Reproduce without change the material that begins with the line containing "Describe the element at coordinates (318, 66)" and ends with the line containing "coordinates (228, 315).", both of those lines included.
/---
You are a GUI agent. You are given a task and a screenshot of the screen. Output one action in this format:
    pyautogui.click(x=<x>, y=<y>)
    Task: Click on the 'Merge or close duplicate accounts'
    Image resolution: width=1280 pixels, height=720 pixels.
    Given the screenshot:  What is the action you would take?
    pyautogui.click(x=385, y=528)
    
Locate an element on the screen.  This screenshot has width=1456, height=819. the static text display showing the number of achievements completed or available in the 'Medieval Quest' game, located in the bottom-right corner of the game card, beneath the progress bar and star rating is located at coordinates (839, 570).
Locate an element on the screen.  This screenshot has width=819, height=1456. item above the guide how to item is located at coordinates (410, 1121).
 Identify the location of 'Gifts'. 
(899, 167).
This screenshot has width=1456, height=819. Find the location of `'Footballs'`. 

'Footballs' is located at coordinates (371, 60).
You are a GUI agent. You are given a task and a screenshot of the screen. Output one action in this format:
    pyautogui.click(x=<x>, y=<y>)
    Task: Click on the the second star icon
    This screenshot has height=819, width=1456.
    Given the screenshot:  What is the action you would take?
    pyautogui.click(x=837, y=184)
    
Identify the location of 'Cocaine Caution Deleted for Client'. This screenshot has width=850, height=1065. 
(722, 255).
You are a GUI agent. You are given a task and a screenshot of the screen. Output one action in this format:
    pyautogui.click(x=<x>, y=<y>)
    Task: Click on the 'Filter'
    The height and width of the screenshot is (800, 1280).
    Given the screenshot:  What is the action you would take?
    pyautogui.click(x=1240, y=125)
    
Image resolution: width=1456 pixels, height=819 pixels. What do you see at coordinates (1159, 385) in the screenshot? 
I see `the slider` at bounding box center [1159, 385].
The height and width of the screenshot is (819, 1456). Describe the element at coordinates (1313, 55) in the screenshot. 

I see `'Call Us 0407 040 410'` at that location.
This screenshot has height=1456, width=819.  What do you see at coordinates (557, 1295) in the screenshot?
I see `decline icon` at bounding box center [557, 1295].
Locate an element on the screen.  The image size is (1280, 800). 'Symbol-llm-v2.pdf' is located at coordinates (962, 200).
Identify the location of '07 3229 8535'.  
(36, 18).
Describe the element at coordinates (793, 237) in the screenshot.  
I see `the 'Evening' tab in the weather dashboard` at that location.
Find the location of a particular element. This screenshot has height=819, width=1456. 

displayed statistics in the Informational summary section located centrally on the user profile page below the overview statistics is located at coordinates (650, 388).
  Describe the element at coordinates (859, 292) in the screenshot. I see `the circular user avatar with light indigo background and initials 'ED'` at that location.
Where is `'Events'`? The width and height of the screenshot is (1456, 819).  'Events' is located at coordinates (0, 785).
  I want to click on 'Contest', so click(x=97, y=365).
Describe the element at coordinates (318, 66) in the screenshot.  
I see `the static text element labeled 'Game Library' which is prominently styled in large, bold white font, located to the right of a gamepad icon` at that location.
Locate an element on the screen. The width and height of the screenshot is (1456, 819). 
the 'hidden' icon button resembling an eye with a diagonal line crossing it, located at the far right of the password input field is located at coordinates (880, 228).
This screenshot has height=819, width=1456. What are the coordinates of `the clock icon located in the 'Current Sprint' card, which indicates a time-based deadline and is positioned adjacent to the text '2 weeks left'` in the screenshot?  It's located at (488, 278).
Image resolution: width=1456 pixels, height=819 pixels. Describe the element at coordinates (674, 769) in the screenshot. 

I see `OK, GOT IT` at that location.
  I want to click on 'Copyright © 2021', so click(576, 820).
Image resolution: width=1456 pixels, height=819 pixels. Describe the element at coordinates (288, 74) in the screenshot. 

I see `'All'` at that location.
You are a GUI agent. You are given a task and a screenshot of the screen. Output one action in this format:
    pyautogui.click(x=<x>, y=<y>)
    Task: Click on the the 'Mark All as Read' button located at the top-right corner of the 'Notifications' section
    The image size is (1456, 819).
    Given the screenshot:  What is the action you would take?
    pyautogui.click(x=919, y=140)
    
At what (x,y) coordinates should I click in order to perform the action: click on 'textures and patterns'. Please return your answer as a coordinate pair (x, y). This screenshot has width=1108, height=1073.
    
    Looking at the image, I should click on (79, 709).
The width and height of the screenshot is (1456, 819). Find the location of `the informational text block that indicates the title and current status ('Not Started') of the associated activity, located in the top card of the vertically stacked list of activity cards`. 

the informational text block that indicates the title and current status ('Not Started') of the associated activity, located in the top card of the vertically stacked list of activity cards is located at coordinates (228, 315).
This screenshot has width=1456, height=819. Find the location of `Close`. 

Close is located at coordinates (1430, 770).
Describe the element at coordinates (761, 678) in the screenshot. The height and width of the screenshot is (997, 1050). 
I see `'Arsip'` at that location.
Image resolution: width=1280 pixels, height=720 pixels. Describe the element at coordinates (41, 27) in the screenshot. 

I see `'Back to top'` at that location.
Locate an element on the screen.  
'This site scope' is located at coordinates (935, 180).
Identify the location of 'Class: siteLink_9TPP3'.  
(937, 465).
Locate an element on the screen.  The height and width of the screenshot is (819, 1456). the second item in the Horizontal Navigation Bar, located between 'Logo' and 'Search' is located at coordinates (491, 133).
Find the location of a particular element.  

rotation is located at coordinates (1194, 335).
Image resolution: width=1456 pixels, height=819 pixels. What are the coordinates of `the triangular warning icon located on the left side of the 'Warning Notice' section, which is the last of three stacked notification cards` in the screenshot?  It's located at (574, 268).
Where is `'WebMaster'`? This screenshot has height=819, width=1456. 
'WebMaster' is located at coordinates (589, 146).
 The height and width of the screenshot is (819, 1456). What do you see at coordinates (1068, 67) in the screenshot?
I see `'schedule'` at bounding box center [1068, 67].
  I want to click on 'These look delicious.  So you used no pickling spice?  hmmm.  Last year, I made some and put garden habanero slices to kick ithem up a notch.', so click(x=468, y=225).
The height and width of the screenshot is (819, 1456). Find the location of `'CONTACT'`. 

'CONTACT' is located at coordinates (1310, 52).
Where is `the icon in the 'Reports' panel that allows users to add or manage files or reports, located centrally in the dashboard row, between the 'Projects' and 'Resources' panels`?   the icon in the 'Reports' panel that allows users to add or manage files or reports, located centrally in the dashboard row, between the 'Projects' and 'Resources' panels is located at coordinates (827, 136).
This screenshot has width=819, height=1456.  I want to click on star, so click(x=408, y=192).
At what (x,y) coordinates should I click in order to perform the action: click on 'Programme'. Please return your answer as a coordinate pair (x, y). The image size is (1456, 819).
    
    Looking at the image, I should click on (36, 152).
\---
- [SOLVED EXERCISE]
Describe the element at coordinates (318, 66) in the screenshot.  
I see `the static text element labeled 'Game Library' which is prominently styled in large, bold white font, located to the right of a gamepad icon` at that location.
Locate an element on the screen. The width and height of the screenshot is (1456, 819). 
the 'hidden' icon button resembling an eye with a diagonal line crossing it, located at the far right of the password input field is located at coordinates (880, 228).
This screenshot has height=819, width=1456. What are the coordinates of `the clock icon located in the 'Current Sprint' card, which indicates a time-based deadline and is positioned adjacent to the text '2 weeks left'` in the screenshot?  It's located at (488, 278).
Image resolution: width=1456 pixels, height=819 pixels. Describe the element at coordinates (674, 769) in the screenshot. 

I see `OK, GOT IT` at that location.
  I want to click on 'Copyright © 2021', so click(576, 820).
Image resolution: width=1456 pixels, height=819 pixels. Describe the element at coordinates (288, 74) in the screenshot. 

I see `'All'` at that location.
You are a GUI agent. You are given a task and a screenshot of the screen. Output one action in this format:
    pyautogui.click(x=<x>, y=<y>)
    Task: Click on the the 'Mark All as Read' button located at the top-right corner of the 'Notifications' section
    The image size is (1456, 819).
    Given the screenshot:  What is the action you would take?
    pyautogui.click(x=919, y=140)
    
At what (x,y) coordinates should I click in order to perform the action: click on 'textures and patterns'. Please return your answer as a coordinate pair (x, y). This screenshot has width=1108, height=1073.
    
    Looking at the image, I should click on (79, 709).
The width and height of the screenshot is (1456, 819). Find the location of `the informational text block that indicates the title and current status ('Not Started') of the associated activity, located in the top card of the vertically stacked list of activity cards`. 

the informational text block that indicates the title and current status ('Not Started') of the associated activity, located in the top card of the vertically stacked list of activity cards is located at coordinates (228, 315).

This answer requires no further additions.